Tensort之uff

# This sample uses a UFF MNIST model to create a TensorRT Inference Engine
from random import randint
from PIL import Image
import numpy as np

import pycuda.driver as cuda
# This import causes pycuda to automatically manage CUDA context creation and cleanup.
import pycuda.autoinit

import tensorrt as trt
import time

import sys, os
sys.path.insert(1, os.path.join(sys.path[0], ".."))
import common

# You can set the logger severity higher to suppress messages (or lower to display more messages).
TRT_LOGGER = trt.Logger(trt.Logger.WARNING)

batch_size = 128

class ModelData(object):
    MODEL_FILE = os.path.join(os.path.dirname(__file__), "model2/frozen_model.uff")
    INPUT_NAME ="input_1"
    INPUT_SHAPE = (3, 256, 256)
    OUTPUT_NAME = 'predictions/Softmax'
    DTYPE = trt.float32

def build_engine(model_file):
    # For more information on TRT basics, refer to the introductory samples.
    with trt.Builder(TRT_LOGGER) as builder, builder.create_network() as network, trt.UffParser() as parser:
        builder.max_batch_size = batch_size
        builder.max_workspace_size = common.GiB(1)
        # Parse the Uff Network
        parser.register_input(ModelData.INPUT_NAME, ModelData.INPUT_SHAPE)
        parser.register_output(ModelData.OUTPUT_NAME)
        parser.parse(model_file, network)
        # Build and return an engine.
        return builder.build_cuda_engine(network)

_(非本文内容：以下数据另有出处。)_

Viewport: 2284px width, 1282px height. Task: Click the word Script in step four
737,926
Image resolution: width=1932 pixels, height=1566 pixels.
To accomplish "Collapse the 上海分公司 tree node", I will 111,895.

# Loads a test case into the provided pagelocked_buffer.
def load_normalized_test_case(data_path, pagelocked_buffer, case_num=randint(0, 9)):
#    test_case_path = os.path.join(data_path, str(case_num) + ".pgm")
    # Flatten the image into a 1D array, normalize, and copy to pagelocked memory.
    def normalize_image(image):
        # Resize, antialias and transpose the image to CHW.
        c, h, w = ModelData.INPUT_SHAPE
        return np.asarray(image.resize((w, h), Image.ANTIALIAS)).transpose([2, 0, 1]).astype(trt.nptype(ModelData.DTYPE))
    test_case_path = "lena.jpg"
    img = normalize_image(Image.open(test_case_path))
    img_array = []
    for i in range(batch_size):
        img_array.append(img)
    img_array = np.array(img_array, dtype=trt.nptype(ModelData.DTYPE))
    img_array = img_array.ravel()
    np.copyto(pagelocked_buffer, img_array)
    return case_num

def main():
#    data_path = common.find_sample_data(description="Runs an MNIST network using a UFF model file", subfolder="mnist")
    data_path = "/home/bjxiangboren/tools/TensorRT-5.0.2.6/data/mnist/"
    model_file = ModelData.MODEL_FILE

#    with open("inception_batch.engine", "rb") as f, trt.Runtime(TRT_LOGGER) as runtime: 
#        engine = runtime.deserialize_cuda_engine(f.read())
    with build_engine(model_file) as engine:
        # Build an engine, allocate buffers and create a stream.
        # For more information on buffer allocation, refer to the introductory samples.
        with open("inception_batch.engine", "wb") as f:
            f.write(engine.serialize())
        inputs, outputs, bindings, stream = common.allocate_buffers(engine)
        with engine.create_execution_context() as context:
            case_num = load_normalized_test_case(data_path, pagelocked_buffer=inputs[0].host)
            # For more information on performing inference, refer to the introductory samples.
            # The common.do_inference function will return a list of outputs - we only have one in this case.
            while True:
                start_time = time.time()
                [output] = common.do_inference(context, bindings=bindings, inputs=inputs, outputs=outputs, stream=stream, batch_size=batch_size)
                end_time = time.time()
                print("time dis is %s" % (end_time - start_time))
#            output = output.reshape((30,1001))
#            print output
#            print output.shape
#            print np.argmax(output, axis=1)
#                pred = np.argmax(output)
#                print("Test Case: " + str(case_num))
#                print("Prediction: " + str(pred))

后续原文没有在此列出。